:: The exercise ::
Starting at the line that contains "Given: Click the zoom to 100% icon" and ending after the line that contains "Looking at the", copy those lines word for word. Leave the pictures out of your copy.

:: Entries provided ::
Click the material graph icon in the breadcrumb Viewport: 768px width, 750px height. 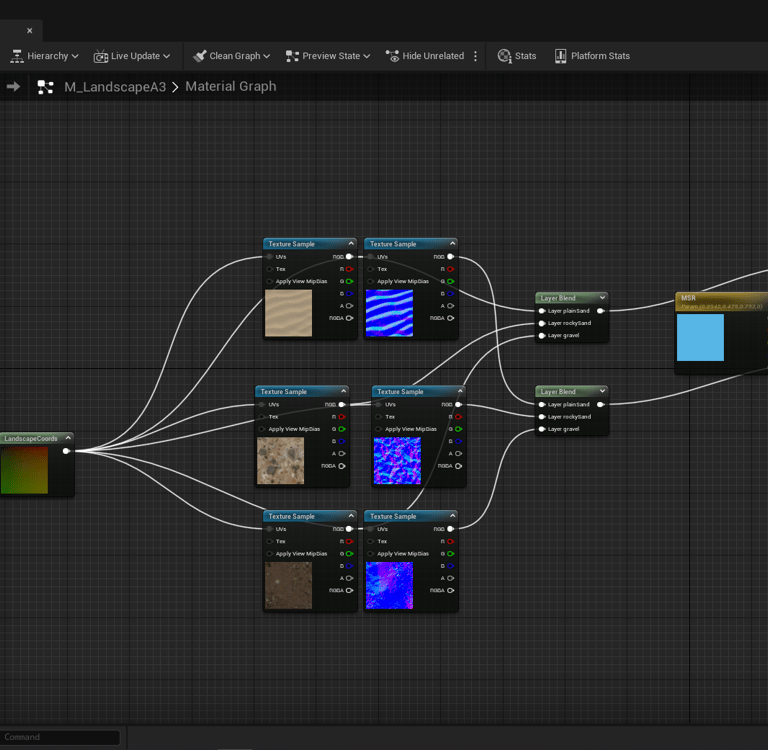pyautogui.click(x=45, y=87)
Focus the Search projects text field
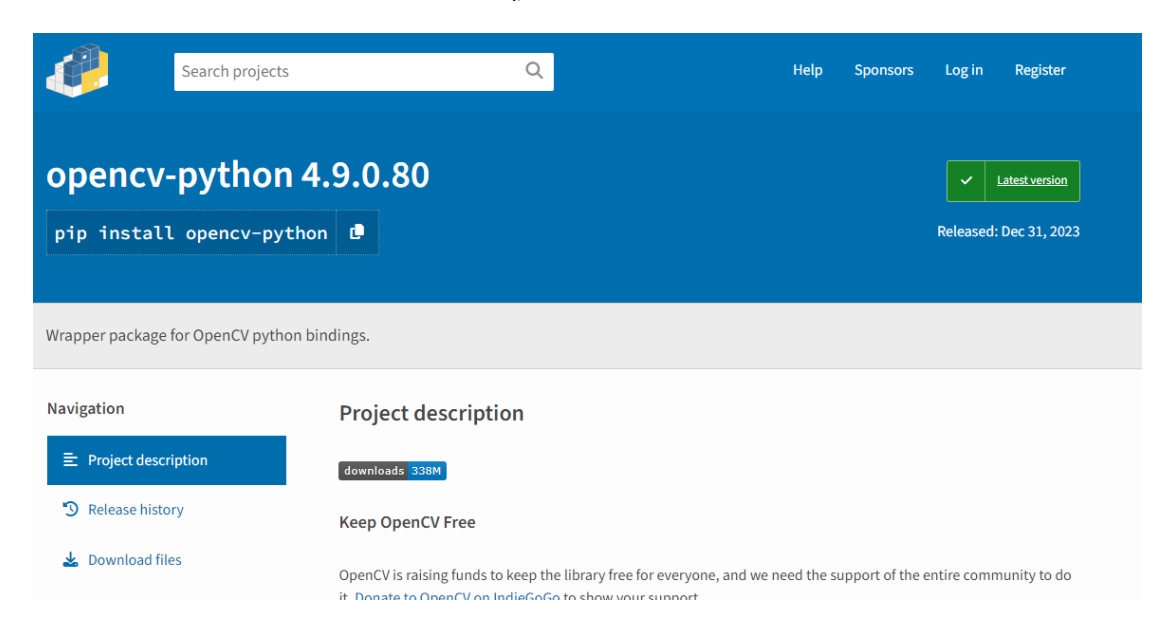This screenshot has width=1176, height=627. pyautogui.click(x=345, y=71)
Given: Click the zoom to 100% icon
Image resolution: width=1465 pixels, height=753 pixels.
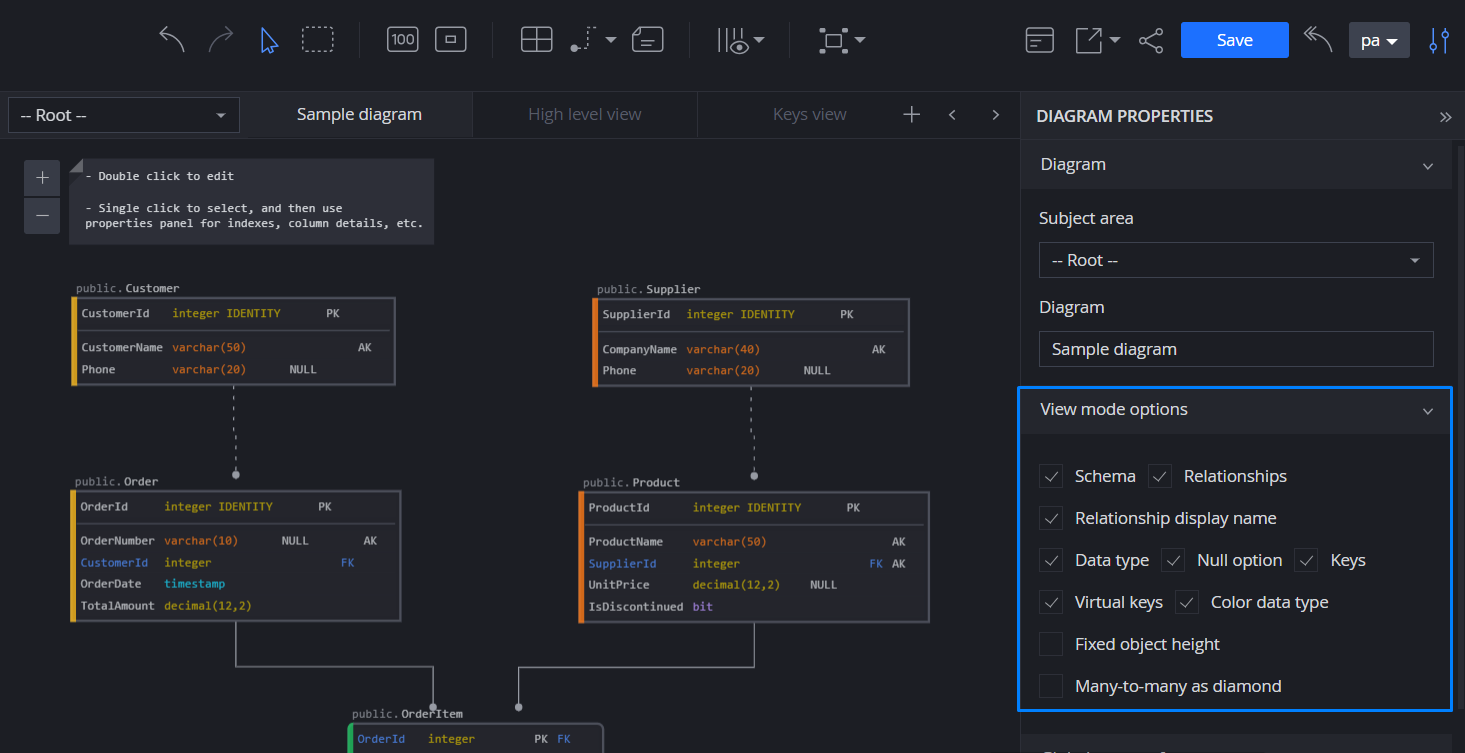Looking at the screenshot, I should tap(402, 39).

* * *

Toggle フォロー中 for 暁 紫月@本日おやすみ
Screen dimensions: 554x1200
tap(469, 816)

==

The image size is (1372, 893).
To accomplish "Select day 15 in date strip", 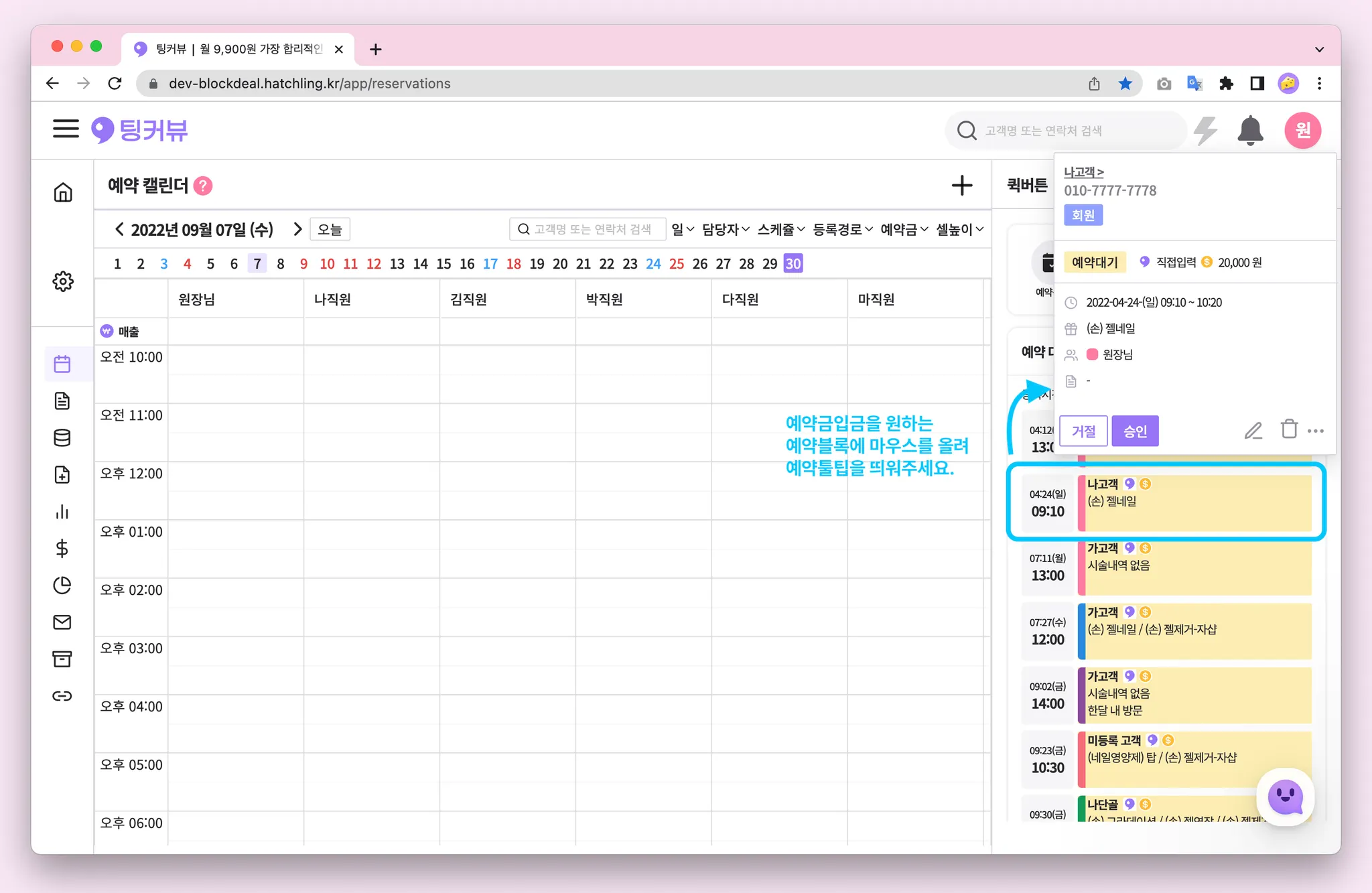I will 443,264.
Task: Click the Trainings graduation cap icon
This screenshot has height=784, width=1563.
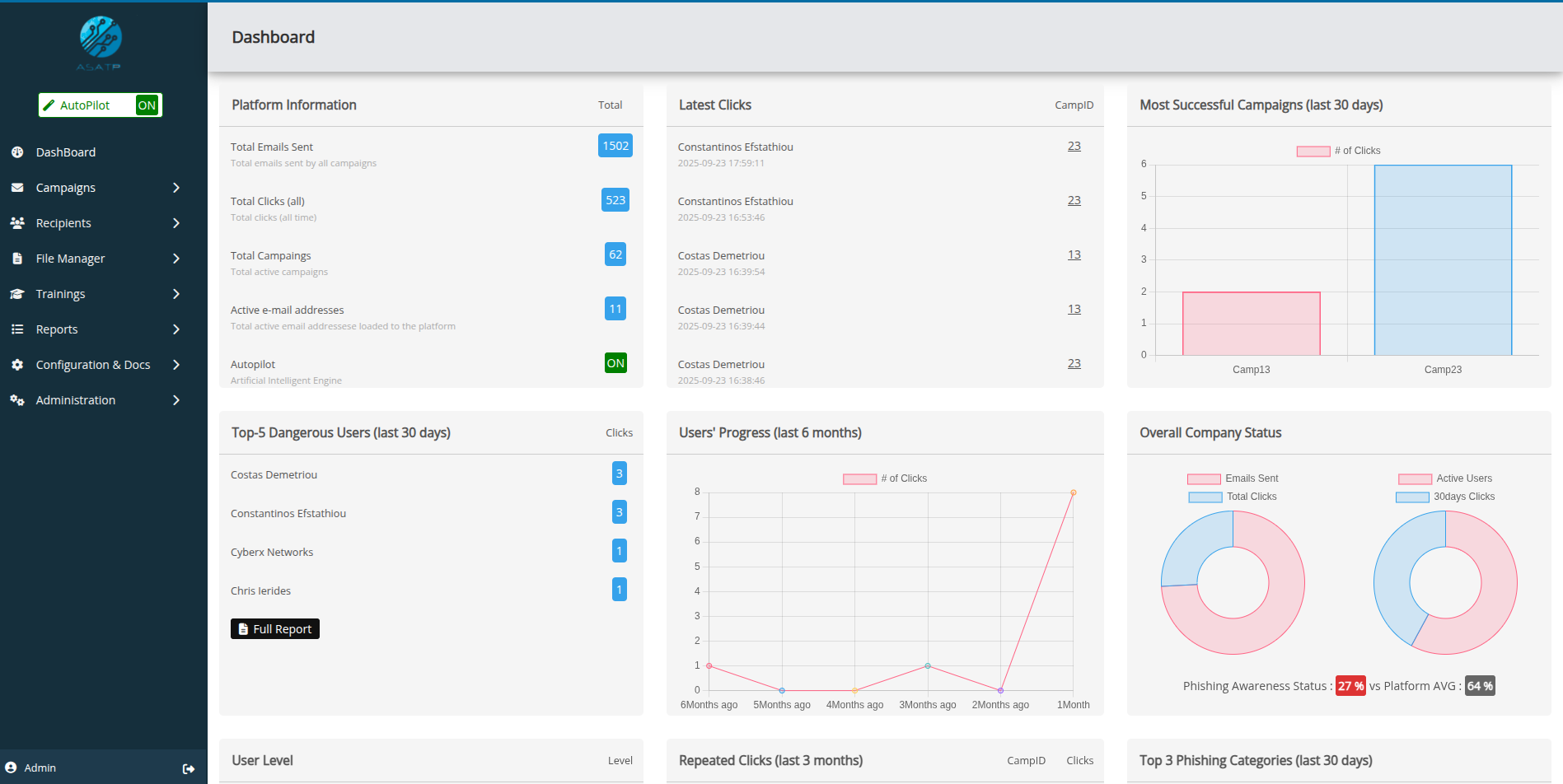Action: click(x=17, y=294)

:: Correct answer ::
Given: Click the zoom to 100% icon
Image resolution: width=1465 pixels, height=753 pixels.
Looking at the screenshot, I should tap(402, 39).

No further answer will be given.